# Document excerpt
'''

The Atheist’s Guide to Reality by Alex Rosenberg. Norton, 2011

A frustration shared by socialists and many scientists is the persistence of belief in a god to explain the world. This is partly because ‘god’ is such a quick and easy answer to so many important questions: How did we get here? Why should I behave morally? Why am I here? While science has provided a comprehensive explanation of how and when we got here, and what we are made of, it is less certain when answering the question, why?  Instead, many people have turned to religious or other unfounded explanations. This potentially leaves a gap in the atheist’s belief system. How can the scientifically-minded atheist explain issues like morality and purpose? In The Atheist’s Guide To Reality, Alex Rosenberg aims to prove that science can explain these matters. He argues that a consequence of science – and physics, in particular – is that we should abandon many of our fundamental assumptions.

Science – especially neuroscience – has explained the workings of our brains, and this entails that we abandon the concept of a ‘soul’. Moreover, science requires that we should also jettison related concepts like ‘mind’ and even ‘self’. As our brains are organic machines, they function by responding to learned inputs with predictable behavioural outputs. So, it is wrong to describe the brain as a ‘soul’, ‘mind’ or ‘self’. Self-awareness and even consciousness are just by-products of non-conscious, involuntary functions of the brain. This also means that the thoughts, intentions and meanings we attach to ourselves aren’t really about anything; they’re just mechanical processes. And therefore we lack free will, as well as a mind and a self.

'''

# Stored data

'''

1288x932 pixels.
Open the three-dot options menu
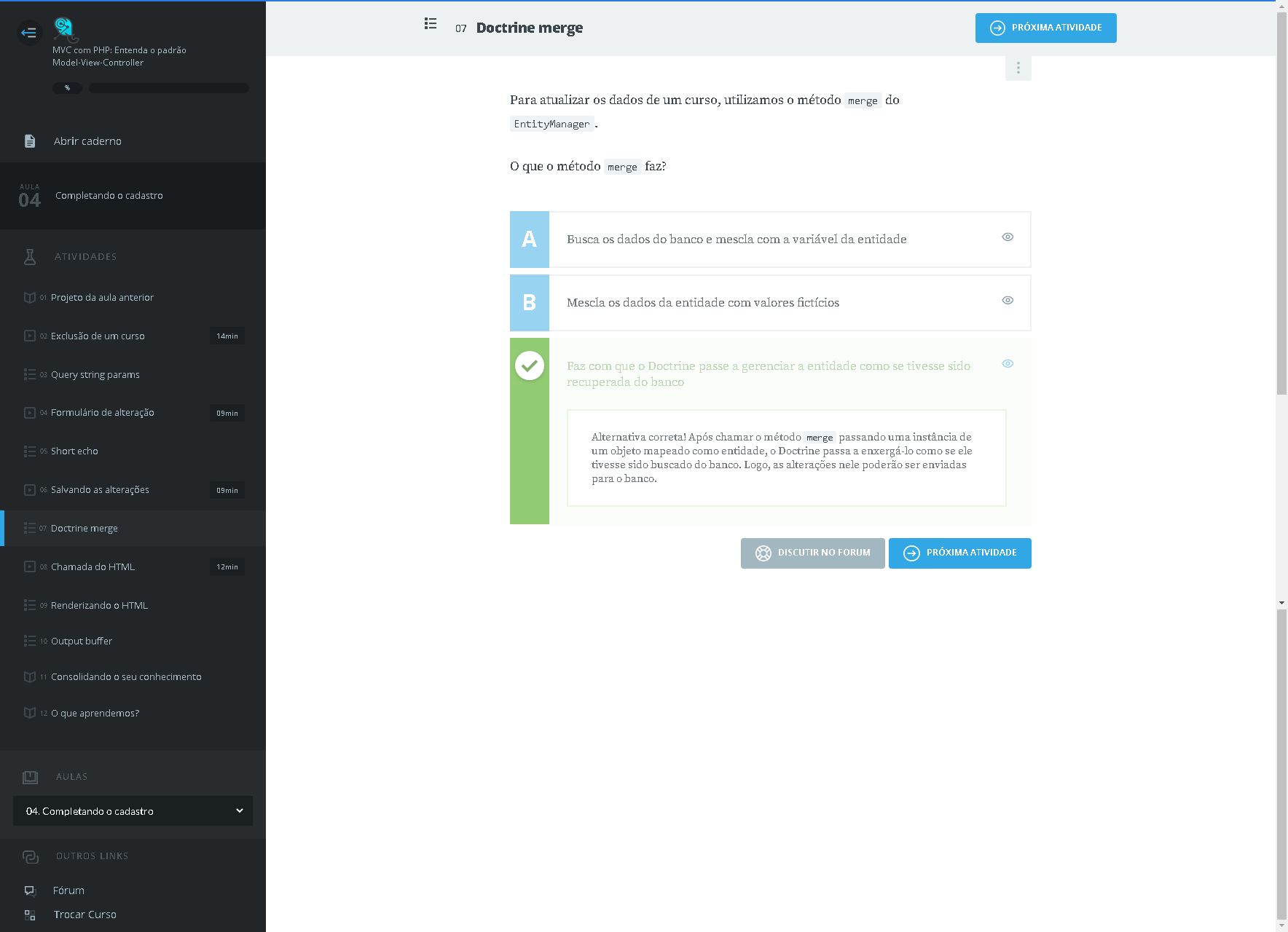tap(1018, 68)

'''
'''

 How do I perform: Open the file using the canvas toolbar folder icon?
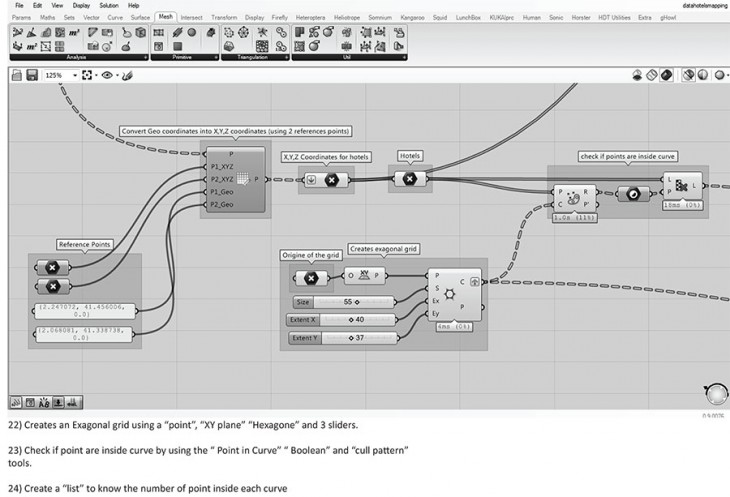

'''
'''

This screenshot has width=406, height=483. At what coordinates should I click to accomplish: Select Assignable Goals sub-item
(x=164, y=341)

'''

# Directions
In the book review, what does Rosenberg argue follows from science, and from physics in particular? Answer using the book review alone, not the records.

# The reply
He argues that we should abandon many of our fundamental assumptions.